REQUIRED WORK
The required output is the lines below from the line containing "Cách làm nhà" to the line containing "See stories by Cheryl Corley (742, 2011)", inclusive, retyped exactly. No other lines belong in it.

(DATA UNDER STUDY begins)

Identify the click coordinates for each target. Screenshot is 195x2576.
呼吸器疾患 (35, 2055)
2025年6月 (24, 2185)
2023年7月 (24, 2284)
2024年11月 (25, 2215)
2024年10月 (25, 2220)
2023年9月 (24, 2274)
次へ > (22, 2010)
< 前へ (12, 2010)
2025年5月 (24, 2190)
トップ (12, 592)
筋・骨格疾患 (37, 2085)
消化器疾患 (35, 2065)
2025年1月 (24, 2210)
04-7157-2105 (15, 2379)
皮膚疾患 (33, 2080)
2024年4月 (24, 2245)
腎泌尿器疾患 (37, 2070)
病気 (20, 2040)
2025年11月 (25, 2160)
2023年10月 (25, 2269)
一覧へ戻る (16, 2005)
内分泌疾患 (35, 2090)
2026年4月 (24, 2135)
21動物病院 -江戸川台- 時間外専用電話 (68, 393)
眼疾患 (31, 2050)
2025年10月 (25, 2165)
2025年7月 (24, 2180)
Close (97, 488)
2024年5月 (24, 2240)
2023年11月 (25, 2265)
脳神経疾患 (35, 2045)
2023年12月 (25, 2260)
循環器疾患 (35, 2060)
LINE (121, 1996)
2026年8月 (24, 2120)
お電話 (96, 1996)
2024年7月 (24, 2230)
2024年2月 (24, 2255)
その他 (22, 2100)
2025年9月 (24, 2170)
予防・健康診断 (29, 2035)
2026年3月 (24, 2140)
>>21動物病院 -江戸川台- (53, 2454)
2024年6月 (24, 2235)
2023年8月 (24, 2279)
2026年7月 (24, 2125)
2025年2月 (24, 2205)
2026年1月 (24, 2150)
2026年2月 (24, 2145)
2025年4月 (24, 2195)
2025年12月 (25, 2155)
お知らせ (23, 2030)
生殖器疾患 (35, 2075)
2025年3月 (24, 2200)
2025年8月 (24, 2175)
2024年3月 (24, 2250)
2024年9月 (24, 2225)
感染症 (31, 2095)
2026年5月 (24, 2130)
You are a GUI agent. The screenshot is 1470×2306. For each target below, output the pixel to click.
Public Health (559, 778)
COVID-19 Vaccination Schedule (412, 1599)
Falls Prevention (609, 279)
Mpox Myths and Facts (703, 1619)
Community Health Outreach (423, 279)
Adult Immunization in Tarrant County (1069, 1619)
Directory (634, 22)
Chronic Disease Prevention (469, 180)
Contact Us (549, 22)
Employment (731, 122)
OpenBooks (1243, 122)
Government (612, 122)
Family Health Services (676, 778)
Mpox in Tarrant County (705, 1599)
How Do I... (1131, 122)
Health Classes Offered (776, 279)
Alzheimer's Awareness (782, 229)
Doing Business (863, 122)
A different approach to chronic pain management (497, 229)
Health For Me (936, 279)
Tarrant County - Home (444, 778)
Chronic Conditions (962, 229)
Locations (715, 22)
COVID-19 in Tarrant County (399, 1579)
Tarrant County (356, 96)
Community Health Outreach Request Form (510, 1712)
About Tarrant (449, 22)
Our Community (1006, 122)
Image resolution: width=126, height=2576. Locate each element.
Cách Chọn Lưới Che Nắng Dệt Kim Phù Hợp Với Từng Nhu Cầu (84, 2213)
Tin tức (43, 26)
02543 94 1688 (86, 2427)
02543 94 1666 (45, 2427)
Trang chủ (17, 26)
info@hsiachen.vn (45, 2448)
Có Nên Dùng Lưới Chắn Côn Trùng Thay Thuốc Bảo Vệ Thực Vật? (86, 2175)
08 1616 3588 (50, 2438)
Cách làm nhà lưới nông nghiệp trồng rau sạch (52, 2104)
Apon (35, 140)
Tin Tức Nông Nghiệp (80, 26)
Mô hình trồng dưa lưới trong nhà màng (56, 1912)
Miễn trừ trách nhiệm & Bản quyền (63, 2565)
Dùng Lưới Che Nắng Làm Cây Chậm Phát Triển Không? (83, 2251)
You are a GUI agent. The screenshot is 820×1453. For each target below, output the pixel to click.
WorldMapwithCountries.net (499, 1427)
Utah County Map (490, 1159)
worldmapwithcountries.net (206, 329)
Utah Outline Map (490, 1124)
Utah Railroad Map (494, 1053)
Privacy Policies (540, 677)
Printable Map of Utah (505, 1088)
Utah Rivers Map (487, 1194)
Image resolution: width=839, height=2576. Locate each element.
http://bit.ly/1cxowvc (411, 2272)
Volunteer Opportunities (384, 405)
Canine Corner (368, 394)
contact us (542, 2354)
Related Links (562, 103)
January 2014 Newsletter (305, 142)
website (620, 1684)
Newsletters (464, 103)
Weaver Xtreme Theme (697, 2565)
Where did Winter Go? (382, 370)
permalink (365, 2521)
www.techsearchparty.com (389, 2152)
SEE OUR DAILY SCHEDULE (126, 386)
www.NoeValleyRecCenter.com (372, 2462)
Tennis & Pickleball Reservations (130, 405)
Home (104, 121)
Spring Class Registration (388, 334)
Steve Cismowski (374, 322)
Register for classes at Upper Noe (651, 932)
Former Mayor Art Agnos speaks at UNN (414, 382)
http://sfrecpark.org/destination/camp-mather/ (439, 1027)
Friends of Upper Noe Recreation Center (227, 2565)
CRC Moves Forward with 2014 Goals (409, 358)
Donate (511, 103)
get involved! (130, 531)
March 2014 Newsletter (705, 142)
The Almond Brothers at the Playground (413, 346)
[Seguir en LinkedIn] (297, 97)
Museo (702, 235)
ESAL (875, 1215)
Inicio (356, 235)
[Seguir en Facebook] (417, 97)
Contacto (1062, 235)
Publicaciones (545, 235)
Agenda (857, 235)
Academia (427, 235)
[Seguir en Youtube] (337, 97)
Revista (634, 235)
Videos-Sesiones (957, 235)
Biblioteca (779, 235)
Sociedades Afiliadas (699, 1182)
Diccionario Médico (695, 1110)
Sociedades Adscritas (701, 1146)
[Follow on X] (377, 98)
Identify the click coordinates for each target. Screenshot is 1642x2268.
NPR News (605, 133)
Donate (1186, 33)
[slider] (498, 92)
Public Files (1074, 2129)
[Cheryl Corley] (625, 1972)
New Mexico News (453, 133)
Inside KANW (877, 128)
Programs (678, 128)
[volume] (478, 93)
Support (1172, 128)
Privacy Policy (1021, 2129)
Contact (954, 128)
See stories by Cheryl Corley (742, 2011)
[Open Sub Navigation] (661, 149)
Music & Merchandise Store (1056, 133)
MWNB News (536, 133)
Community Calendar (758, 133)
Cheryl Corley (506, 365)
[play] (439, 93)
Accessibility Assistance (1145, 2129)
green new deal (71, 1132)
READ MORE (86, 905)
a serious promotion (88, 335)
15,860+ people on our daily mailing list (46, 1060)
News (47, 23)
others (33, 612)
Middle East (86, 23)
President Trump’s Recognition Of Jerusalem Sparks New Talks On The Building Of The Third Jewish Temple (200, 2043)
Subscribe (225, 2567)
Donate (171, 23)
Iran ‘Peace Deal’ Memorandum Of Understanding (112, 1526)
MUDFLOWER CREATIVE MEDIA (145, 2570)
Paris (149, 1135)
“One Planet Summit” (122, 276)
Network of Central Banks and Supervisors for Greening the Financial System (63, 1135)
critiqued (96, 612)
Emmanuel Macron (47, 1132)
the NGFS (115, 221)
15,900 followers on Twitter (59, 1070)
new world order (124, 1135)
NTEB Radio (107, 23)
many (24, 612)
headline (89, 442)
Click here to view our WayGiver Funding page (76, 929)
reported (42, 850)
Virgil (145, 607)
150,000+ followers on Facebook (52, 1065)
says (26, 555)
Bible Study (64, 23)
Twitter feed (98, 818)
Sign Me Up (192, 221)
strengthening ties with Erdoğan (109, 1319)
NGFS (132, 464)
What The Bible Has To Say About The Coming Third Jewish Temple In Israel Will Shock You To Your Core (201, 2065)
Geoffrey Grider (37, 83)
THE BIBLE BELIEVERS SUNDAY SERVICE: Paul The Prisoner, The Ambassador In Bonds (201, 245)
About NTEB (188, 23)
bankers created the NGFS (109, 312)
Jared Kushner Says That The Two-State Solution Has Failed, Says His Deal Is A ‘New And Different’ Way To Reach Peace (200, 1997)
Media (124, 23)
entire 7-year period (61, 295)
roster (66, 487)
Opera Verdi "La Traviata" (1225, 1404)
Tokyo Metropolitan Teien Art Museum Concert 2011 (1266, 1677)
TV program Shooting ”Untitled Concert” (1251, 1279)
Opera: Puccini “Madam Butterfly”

(DATA UNDER STUDY ends)

SOLUTION TO THE EXERCISE
Cách làm nhà lưới nông nghiệp trồng rau sạch (52, 2104)
Apon (35, 140)
Tin Tức Nông Nghiệp (80, 26)
Mô hình trồng dưa lưới trong nhà màng (56, 1912)
Miễn trừ trách nhiệm & Bản quyền (63, 2565)
Dùng Lưới Che Nắng Làm Cây Chậm Phát Triển Không? (83, 2251)
You are a GUI agent. The screenshot is 820×1453. For each target below, output the pixel to click.
WorldMapwithCountries.net (499, 1427)
Utah County Map (490, 1159)
worldmapwithcountries.net (206, 329)
Utah Outline Map (490, 1124)
Utah Railroad Map (494, 1053)
Privacy Policies (540, 677)
Printable Map of Utah (505, 1088)
Utah Rivers Map (487, 1194)
Image resolution: width=839, height=2576. Locate each element.
http://bit.ly/1cxowvc (411, 2272)
Volunteer Opportunities (384, 405)
Canine Corner (368, 394)
contact us (542, 2354)
Related Links (562, 103)
January 2014 Newsletter (305, 142)
website (620, 1684)
Newsletters (464, 103)
Weaver Xtreme Theme (697, 2565)
Where did Winter Go? (382, 370)
permalink (365, 2521)
www.techsearchparty.com (389, 2152)
SEE OUR DAILY SCHEDULE (126, 386)
www.NoeValleyRecCenter.com (372, 2462)
Tennis & Pickleball Reservations (130, 405)
Home (104, 121)
Spring Class Registration (388, 334)
Steve Cismowski (374, 322)
Register for classes at Upper Noe (651, 932)
Former Mayor Art Agnos speaks at UNN (414, 382)
http://sfrecpark.org/destination/camp-mather/ (439, 1027)
Friends of Upper Noe Recreation Center (227, 2565)
CRC Moves Forward with 2014 Goals (409, 358)
Donate (511, 103)
get involved! (130, 531)
March 2014 Newsletter (705, 142)
The Almond Brothers at the Playground (413, 346)
[Seguir en LinkedIn] (297, 97)
Museo (702, 235)
ESAL (875, 1215)
Inicio (356, 235)
[Seguir en Facebook] (417, 97)
Contacto (1062, 235)
Publicaciones (545, 235)
Agenda (857, 235)
Academia (427, 235)
[Seguir en Youtube] (337, 97)
Revista (634, 235)
Videos-Sesiones (957, 235)
Biblioteca (779, 235)
Sociedades Afiliadas (699, 1182)
Diccionario Médico (695, 1110)
Sociedades Adscritas (701, 1146)
[Follow on X] (377, 98)
Identify the click coordinates for each target. Screenshot is 1642x2268.
NPR News (605, 133)
Donate (1186, 33)
[slider] (498, 92)
Public Files (1074, 2129)
[Cheryl Corley] (625, 1972)
New Mexico News (453, 133)
Inside KANW (877, 128)
Programs (678, 128)
[volume] (478, 93)
Support (1172, 128)
Privacy Policy (1021, 2129)
Contact (954, 128)
See stories by Cheryl Corley (742, 2011)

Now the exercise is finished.